初期操舵における反応は21インチの大径タイヤを履きながらもおっとりとしていて、今風なハンドリングゲインは立ち上がらない。サスペンションはフワフワというよりも腰があるしなやかさが英国的。単なる乗り心地の良さではなく、ランドローバーテイストを味わうことができる。
またモードを「ダイナミック」へと変更してもややダンパーの伸びが規制される程度で、むしろ「リアシートの横揺れ感が収まって快適」だと、当日移動を共にしたスタッフからは好評であった。
そんな温厚な第一印象だった300Pだが、ダイナミックモードを選ぶと元気があふれ出して来る。アクセルの踏み込み量に対して予想以上に加速するのは、ターボの過給圧が上がった以上にモーターのトルクが効いているせいだろうか。
加速感の印象はランドローバーというよりもジャガーライク。ここに先代と通じる若々しさを表現しているようだが、上級仕様ということも含めパワーの出し方はもう少し洗練されてもよいと思えた。

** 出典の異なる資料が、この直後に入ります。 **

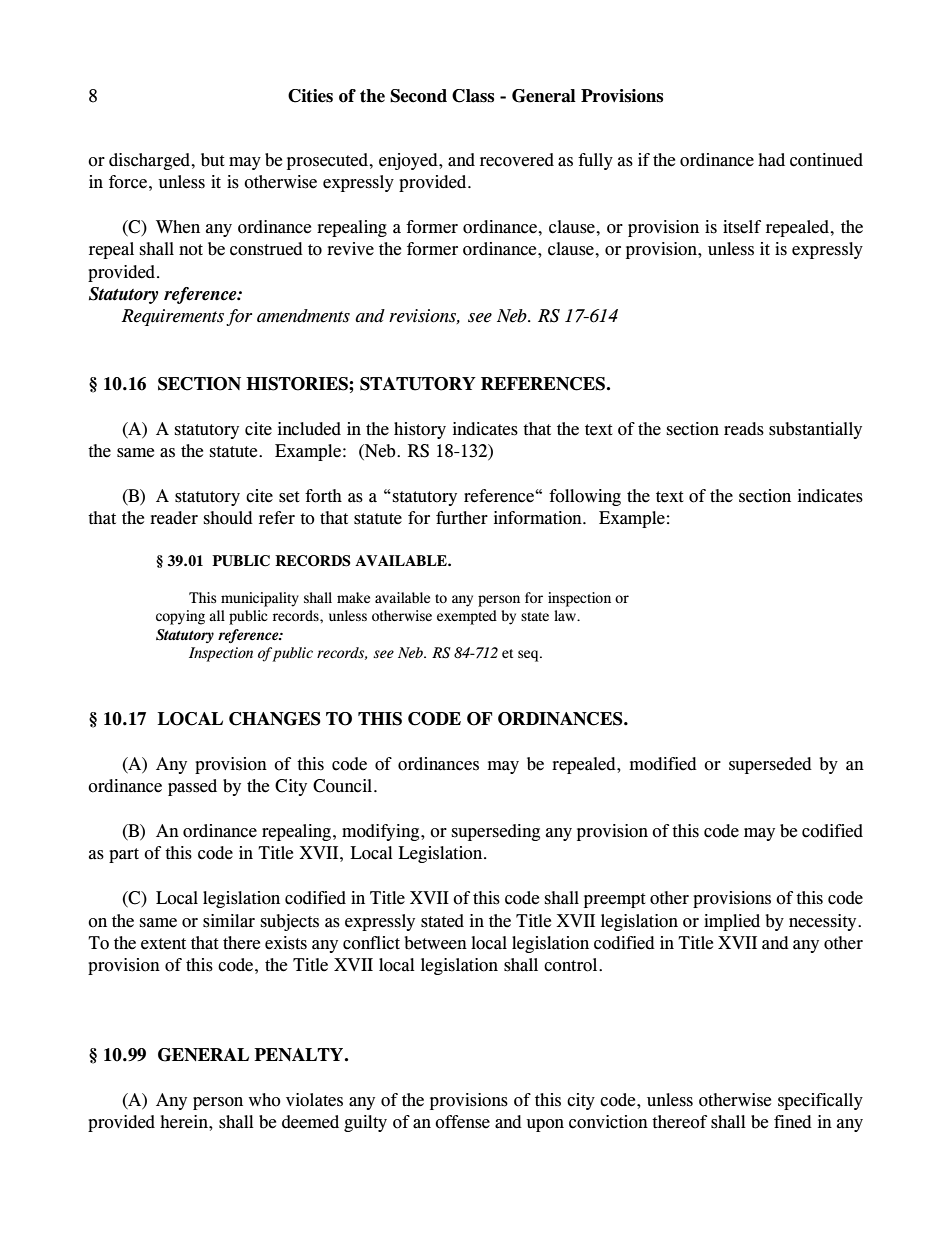  I want to click on offense, so click(462, 1122).
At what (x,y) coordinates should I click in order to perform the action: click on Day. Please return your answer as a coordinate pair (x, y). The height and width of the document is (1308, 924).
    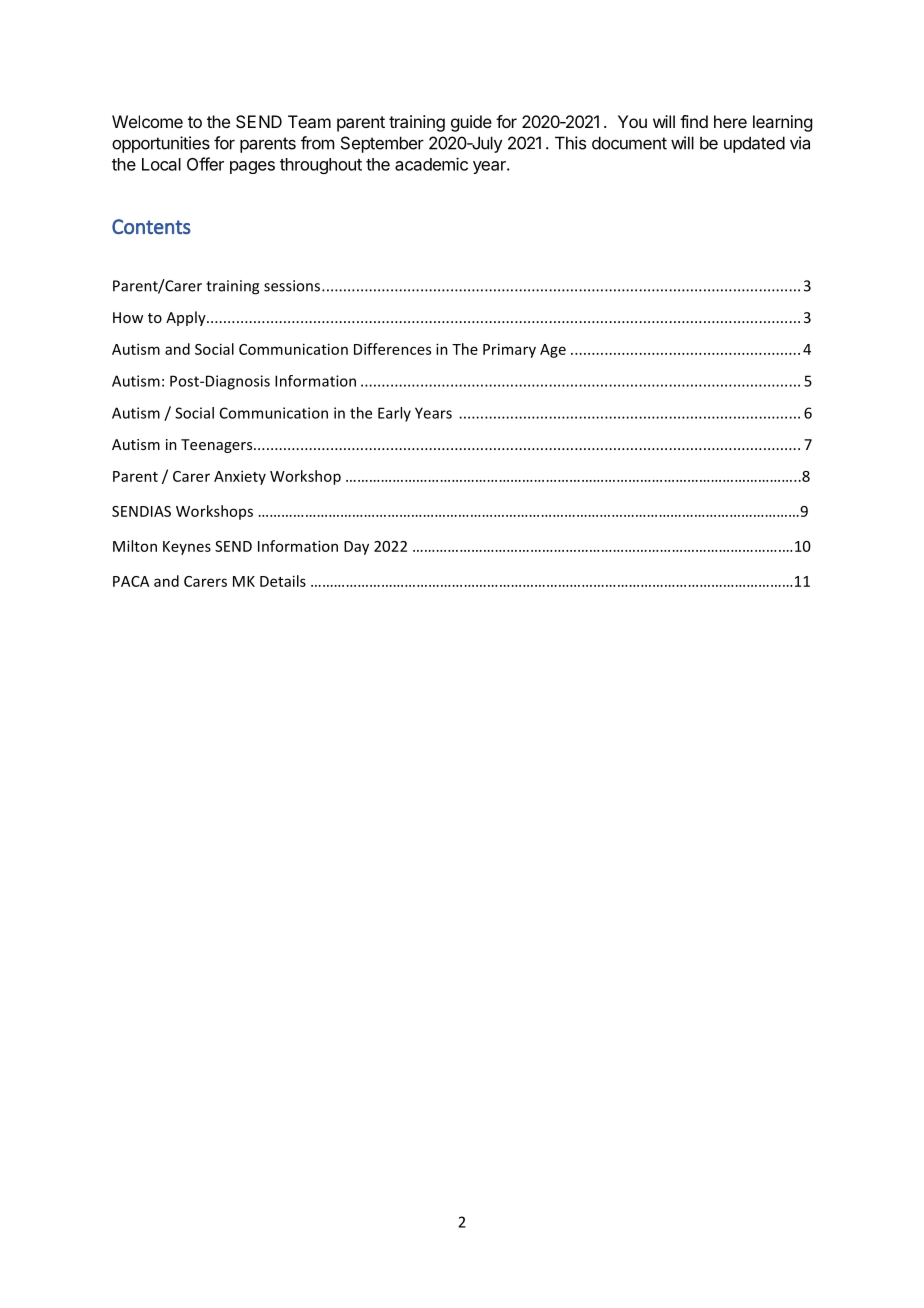
    Looking at the image, I should click on (356, 548).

2リッターのガソリンモデルは、「P250」(249PS/365Nm)の「First Edition」。
P300と比べてわかったのは、より操舵レスポンスがリニアになっていることだった。これは即ちマイルドハイブリッドを搭載しない分だけの軽さだが、お互いのキャラクターとしてもうまく棲み分けている。ちなみにその車重は1840kgで、P300に比べ110kgほど軽い。
動力性能的にもよりガソリンエンジン感が自然だ。出足のトルク感こそ300Pに一歩譲るけれど、カラッと吹け上がるターボの過給は素直に心地良い。そしてここに9速ATのピックアップが加わり、よりスポーティに走ることができた。
レンジローバーのたおやかさを求めるならP300。値段的な買いやすさも含めて、より本来のイヴォーク感を楽しみたいならばP250がお勧めだ。